Drawing 1173 uses the west elevation of the Krematorium intended for the Auschwitz main camp (drawing 935, reused in the combined elevation drawing 936). The date of 15th January 1942 corresponds to this older drawing, NOT to the new number allocated by the Bauleitung, 1173, which according to comparison with others drawings must have been issued in April 1942.

Drawing 1173 shows the cross section of Leichenkeller 1 (the future gas chamber) where it joins the ground floor of the building, and shows in detail the paths of the ventilation and air extraction ducts.
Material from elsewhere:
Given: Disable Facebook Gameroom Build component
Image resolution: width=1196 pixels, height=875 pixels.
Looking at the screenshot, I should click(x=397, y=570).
The transformation of this room into a homicidal gas chamber did not bring about any modification in the ventilation system, which had been designed for an underground morgue. The idea was that fresh air coming in [Belüftung] near the ceiling would cool and descend to the lower layers and be taken out near floor level through the air extraction ducts [Entlüftung]. If the system had been designed in the first place for a gas chamber using hydrocyanic acid, it would have been reversed with respect to that drawn, with the fresh air coming in below and the warm, toxic air being extracted from above. This cross-section, contrary to what historians have hitherto claimed, cannot be used to prove the existence of a homicidal gas chamber in Leichenkeller 1 of Krematorium II.
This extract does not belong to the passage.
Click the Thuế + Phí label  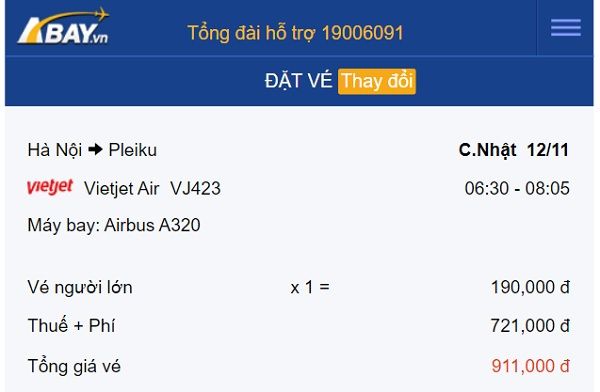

Unlike on drawings 923 and 934. the transverse connection of the fresh air inlet duct is not covered with earth.

Drawing 1174, drawn like 1173 in April 1942, shows the shape of the corpse chute designed to serve the at first three, then two underground morgues of Krematorium II (Leichenkeller 1 and 2), and, in the roof space, the various ventilation chimneys, the single chimney on the left being the fresh aid intake for Leichenkeller 1, and one of the two on the right being the noxious air outlet for Leichenkeller 1 while the other is the air outlet for either Leichenkeller 2 or the furnace room.

The discrepancy between the numbers of this drawing and its date is an indication that the members of the Bauleitung, who had completed the study for the new Krematorium at the main camp only on 28th January 1942, with a complete series of drawings (932, 933, 934, 935, 936, 937, 938), had been caught unprepared by the decision made on 27th February 1942 to transfer the building to Birkenau where the nature of the land was different. Pushed for time, they used the drawings from their earlier study, making the absolute minimum of changes and not even bothering to change the dates and some of the numbers on the original identification blocks.